Cayman Islands Limited Liability Companies Law Update
The Cayman Islands Limited Liability Companies Law, 2016 came into force on 8 July 2016.  As such it is now possible to: (a) form and register a new Cayman Islands limited liability company (an "LLC"); (b) migrate an entity organised in another jurisdiction into the Cayman Islands as an LLC; (c) convert an existing Cayman Islands exempted company into an LLC; and  (d) merge an existing Cayman Islands exempted company into an LLC.  The key features of the LLC are that it will be a legal entity with separate legal personality (like a company) and its members will have limited liability, while also providing flexible governance arrangements and capital account mechanics in a manner similar to a limited partnership.


The LLC represents a response by the Cayman Islands Government to requests from stakeholders for an additional structuring offering that is closely aligned with a Delaware limited liability company.
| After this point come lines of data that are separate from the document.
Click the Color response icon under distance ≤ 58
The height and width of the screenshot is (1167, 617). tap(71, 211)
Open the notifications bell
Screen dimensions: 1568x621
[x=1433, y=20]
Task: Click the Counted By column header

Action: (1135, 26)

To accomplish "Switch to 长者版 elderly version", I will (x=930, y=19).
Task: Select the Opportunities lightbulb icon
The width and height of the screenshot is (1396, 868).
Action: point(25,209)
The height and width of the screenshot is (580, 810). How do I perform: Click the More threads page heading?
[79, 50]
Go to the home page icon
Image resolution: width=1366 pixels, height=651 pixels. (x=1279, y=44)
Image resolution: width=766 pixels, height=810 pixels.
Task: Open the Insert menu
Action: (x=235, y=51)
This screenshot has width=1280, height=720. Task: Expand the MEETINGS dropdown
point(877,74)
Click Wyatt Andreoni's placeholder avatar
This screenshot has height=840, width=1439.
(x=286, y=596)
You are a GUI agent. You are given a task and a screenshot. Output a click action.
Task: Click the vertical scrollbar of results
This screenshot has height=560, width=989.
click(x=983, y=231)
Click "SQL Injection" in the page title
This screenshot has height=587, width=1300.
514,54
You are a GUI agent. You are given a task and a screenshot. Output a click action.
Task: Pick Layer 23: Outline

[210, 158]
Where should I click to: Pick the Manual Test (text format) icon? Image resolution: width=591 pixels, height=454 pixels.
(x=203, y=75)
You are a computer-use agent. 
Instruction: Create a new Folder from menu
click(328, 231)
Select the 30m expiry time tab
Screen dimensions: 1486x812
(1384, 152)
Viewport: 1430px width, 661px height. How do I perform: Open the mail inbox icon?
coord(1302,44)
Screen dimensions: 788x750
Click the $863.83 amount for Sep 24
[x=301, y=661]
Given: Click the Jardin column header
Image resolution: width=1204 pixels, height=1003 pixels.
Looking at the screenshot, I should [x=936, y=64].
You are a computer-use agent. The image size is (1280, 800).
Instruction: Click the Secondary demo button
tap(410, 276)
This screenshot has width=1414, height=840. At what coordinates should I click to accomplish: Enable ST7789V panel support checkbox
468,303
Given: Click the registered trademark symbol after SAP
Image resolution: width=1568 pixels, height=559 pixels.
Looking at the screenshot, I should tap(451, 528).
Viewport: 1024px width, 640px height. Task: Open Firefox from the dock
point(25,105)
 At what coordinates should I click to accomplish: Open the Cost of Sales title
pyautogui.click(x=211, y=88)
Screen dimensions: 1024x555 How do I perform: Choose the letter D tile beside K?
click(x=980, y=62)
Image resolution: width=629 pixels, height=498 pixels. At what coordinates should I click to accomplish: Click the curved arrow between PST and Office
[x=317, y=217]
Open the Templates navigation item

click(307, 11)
It also recognises that an LLC may be preferable to existing vehicles for some types of transactions, including, for example, closed ended funds (including PE and VC funds, co-investment vehicles, and alternative investment vehicles) that need separate legal personality; general partner vehicles; preference share deals; employee incentive / plan vehicles; joint venture vehicles or in circumstances where a shareholders' agreement would otherwise be required in order to supplement an exempted company's articles of association. LLCs allow for more simplified and flexible administration than is required for the operation of a company and provide for more straightforward methodologies for tracking or calculation of the value of a member's investment in the LLC, as well as more flexible corporate governance concepts.